Where can I find a complete example for DataParallel on 0.4.1 version

I want to use multi-gpu to train my model but get many unexpected errors in implementing loss function and backward. So I need an example to solve those problems on 0.4.1 version.

 model = SoP.SoP_model(*args)
    optimizer = torch.optim.Adam([{'params': model.audio_s.parameters()}, {'params': model.drn_model.parameters(), 'lr': args.DRNlr},
                                 ],lr=LR,
                                weight_decay=WEIGTH_DECAY)

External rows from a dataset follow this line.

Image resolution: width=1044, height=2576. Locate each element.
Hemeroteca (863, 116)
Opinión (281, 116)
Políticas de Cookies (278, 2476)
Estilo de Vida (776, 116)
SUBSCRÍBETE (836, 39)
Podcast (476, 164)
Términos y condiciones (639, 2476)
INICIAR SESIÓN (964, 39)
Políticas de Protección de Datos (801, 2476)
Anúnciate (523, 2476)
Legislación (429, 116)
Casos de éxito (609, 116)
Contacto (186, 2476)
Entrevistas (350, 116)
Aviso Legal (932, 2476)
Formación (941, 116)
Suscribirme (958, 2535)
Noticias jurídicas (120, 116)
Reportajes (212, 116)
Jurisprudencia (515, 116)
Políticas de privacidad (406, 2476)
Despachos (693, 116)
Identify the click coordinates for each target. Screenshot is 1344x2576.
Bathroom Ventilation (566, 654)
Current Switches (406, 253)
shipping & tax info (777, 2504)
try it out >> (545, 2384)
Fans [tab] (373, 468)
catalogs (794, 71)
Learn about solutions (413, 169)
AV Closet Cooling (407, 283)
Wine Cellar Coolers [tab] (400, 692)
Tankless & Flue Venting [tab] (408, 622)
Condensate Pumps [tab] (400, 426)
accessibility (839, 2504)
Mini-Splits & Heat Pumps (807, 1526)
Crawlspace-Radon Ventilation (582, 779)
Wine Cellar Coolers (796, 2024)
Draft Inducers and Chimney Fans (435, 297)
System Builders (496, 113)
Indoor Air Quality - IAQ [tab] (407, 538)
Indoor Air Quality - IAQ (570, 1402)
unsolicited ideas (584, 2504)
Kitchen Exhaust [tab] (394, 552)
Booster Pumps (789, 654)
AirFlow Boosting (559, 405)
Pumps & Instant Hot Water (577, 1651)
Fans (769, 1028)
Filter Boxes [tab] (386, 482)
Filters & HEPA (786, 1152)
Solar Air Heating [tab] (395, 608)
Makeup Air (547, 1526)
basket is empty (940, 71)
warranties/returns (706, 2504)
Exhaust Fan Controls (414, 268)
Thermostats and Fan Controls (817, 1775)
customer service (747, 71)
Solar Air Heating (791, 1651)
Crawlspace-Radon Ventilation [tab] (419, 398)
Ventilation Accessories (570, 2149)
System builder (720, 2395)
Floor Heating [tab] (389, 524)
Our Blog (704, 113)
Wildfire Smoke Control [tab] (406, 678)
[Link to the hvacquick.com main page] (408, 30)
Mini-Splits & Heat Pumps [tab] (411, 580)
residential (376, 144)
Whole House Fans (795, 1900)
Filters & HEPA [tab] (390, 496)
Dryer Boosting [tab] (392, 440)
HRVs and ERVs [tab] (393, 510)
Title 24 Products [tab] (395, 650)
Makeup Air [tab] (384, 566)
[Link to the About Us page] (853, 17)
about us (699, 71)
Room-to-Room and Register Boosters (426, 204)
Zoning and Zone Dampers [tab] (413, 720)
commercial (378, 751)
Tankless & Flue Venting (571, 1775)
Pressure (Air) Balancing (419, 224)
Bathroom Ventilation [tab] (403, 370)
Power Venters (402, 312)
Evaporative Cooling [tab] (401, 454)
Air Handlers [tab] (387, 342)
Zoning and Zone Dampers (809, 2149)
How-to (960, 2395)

Here you can see hoy wo set different paramters for different parts of the model. Inilization, pretraining and the whole backward process

criterion = torch.nn.BCEWithLogitsLoss(size_average=size_average)
    def init_weights(m):
        if type(m) == nn.Conv2d:
            nn.init.xavier_uniform_(m.weight, gain=nn.init.calculate_gain('conv2d'))
    if Pretrained is not None:
        print('Loading pretrained weights')
        model.load_state_dict(torch.load(Pretrained))
    else:
        model.unet_model.apply(init_weights)

    if freezeUNET:
        for param in model.unet_model.parameters():
            param.requires_grad = False 
 model.train()
    if CUDA:
        model = torch.nn.DataParallel(model,output_device=1).cuda()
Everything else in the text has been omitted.